▶ _Action item_:
Your task is to copy each line of the material that holds the word "beside".

[Records for this task]

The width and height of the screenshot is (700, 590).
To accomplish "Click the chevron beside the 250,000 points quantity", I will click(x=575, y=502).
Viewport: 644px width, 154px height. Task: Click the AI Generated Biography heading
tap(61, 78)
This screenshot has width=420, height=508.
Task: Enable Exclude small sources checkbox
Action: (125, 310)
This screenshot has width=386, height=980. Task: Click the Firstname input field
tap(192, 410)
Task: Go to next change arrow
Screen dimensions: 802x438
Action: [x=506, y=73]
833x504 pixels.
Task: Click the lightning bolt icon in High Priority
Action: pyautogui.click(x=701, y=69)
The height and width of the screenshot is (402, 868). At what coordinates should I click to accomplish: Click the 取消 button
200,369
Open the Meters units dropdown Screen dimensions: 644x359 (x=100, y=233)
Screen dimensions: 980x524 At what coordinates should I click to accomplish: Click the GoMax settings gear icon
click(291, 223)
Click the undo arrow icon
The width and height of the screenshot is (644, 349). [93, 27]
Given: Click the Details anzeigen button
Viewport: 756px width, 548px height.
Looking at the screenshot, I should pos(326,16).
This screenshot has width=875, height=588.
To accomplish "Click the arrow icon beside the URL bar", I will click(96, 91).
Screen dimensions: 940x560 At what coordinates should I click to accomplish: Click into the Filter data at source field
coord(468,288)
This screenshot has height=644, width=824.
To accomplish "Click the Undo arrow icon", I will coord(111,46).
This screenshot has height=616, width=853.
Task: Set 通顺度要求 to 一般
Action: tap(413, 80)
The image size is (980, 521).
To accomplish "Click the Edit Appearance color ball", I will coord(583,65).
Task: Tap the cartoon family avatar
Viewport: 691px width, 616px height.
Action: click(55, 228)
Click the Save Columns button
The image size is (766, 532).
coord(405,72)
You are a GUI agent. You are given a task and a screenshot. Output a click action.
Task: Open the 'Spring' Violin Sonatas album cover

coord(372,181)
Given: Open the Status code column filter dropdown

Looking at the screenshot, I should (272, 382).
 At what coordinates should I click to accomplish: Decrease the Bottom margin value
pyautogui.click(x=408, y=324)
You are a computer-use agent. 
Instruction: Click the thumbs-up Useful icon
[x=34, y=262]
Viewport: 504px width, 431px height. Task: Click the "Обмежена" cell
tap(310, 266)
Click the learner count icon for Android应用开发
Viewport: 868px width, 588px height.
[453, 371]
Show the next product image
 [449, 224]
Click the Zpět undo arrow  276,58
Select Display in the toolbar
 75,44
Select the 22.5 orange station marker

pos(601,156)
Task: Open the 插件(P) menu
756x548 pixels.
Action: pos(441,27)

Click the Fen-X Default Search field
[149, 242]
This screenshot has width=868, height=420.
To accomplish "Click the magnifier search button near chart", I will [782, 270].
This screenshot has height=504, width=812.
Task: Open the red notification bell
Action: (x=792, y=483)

[/Records for this task]

▶ _Task answer_:
To accomplish "Click the chevron beside the 250,000 points quantity", I will click(x=575, y=502).
To accomplish "Click the arrow icon beside the URL bar", I will click(96, 91).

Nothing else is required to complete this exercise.